Thanks to PCI's explicit instructions, product vendors smell gold. But they're careful in what they promise. For instance, Cisco notes that deploying its PCI compliance platform, built on Cisco products and aimed at the retail sector, doesn't automatically bring a company into compliance--it's just an important step.IBM also is getting into the PCI game, but at a steep price: It paid $1.3 billion to acquire Internet Security Systems, including the company's consulting, managed services, and product lines. IBM has further equipped its compliance portfolio by buying Consul, which provides auditing and compliance software and services, and Watchfire, a Web app vulnerability scanner.

IBM last month announced a program that blends its products and services to bring customers into compliance with PCI. The offering is services-oriented, including consulting work and network scanning.

On the product side, it has updated the ISS Proventia Network Scanner with PCI-specific vulnerability assessments. It also says its Proventia Network Multifunction Security unified threat management product can address 10 of the 12 PCI requirements in one product.

IBM maintains that more companies are looking to security vendors as strategic partners. Case in point is Hughes Network Systems. Hughes provides managed network services for retail stores, restaurants, and other businesses. These networks, which include wired, wireless, and satellite connections, carry credit card data and must therefore meet PCI requirements.

Hughes consults with IBM to ensure that its various network architectures meet PCI standards. Matt Kenyon, the senior director of network infrastructure and security at Hughes, says the company already was doing everything required by the standard. IBM helped Hughes to formalize its policies and procedures so it could more easily report its PCI compliance. IBM ISS also provides the external scans required by the standard.

Kenyon notes that customers are always requesting changes to the network infrastructure, adding wireless services for customers or allowing managers to access a franchise location from a home office.

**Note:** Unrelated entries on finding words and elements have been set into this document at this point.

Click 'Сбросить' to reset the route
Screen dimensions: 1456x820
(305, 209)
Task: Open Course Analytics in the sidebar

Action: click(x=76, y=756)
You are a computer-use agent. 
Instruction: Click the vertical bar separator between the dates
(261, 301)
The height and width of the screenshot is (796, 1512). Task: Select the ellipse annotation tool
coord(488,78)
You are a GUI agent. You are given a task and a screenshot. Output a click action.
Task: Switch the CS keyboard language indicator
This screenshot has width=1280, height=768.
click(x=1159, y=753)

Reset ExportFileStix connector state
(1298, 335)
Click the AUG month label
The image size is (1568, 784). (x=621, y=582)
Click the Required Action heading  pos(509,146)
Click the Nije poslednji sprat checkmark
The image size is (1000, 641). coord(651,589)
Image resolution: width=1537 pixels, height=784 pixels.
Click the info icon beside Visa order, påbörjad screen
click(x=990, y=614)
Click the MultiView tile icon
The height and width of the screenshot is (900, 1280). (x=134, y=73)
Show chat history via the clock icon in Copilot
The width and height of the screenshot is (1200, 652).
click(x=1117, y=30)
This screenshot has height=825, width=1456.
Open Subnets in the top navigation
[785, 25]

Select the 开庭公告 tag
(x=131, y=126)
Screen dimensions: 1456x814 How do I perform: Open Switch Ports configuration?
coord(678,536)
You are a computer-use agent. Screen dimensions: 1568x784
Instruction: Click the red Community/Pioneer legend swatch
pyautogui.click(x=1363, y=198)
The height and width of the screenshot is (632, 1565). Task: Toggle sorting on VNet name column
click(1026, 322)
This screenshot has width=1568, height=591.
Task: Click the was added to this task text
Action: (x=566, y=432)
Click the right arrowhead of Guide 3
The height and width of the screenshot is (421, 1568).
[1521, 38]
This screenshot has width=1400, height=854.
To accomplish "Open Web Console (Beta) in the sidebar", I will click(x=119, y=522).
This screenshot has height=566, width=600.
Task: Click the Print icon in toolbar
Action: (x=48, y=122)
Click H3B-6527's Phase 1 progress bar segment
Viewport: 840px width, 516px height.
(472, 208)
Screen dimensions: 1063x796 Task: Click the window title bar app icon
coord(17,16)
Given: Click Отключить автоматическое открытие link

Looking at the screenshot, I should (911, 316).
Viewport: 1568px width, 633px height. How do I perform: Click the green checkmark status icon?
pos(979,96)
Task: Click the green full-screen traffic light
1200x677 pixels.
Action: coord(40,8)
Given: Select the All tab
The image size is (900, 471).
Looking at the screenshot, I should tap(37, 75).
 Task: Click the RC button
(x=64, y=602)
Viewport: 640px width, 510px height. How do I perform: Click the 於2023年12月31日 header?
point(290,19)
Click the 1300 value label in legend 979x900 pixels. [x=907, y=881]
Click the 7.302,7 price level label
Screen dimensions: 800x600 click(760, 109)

IBM consultants help Hughes facilitate such requests without breaking compliance requirements.Companies must file quarterly and annual reports and run ongoing security scans, which means Hughes has signed on for the long haul with IBM consultants.

chart: IBM Acqusitions

THE COMPLIANCE SHUFFLE

Complying with one standard usually implies best practices for complying with others. "Not a day goes by that someone isn't asking for something," says Bernie Donnelly, VP of quality assurance at the Philadelphia Stock Exchange. From the Securities And Exchange Commission to his own internal audit team, Donnelly lives and breathes compliance.

To that end, Donnelly has learned to think strategically instead of tactically. When auditors requested additional checks and balances to the stock exchange's back-end batch-processing systems, Donnelly figured auditors would eventually make the same requests for its check ledgers.

"If you need it in one system, you'll need it in others," Donnelly says. "Rather than fixing piecemeal what's only being asked, look at the true cause of the problem. You get a better business practice as a side effect."Smart security pros don't confuse compliance with security. Says Kenyon: "Compliance is third-party validation of what you do every day." Like an athlete winning a gold medal, the point-in-time compliance designation is the result of daily effort, and that effort could be greatly simplified as the vendors build better threat management suites. While it's unlikely that just one product can do everything needed, increased functionality and simplified management are welcome enhancements for security architects.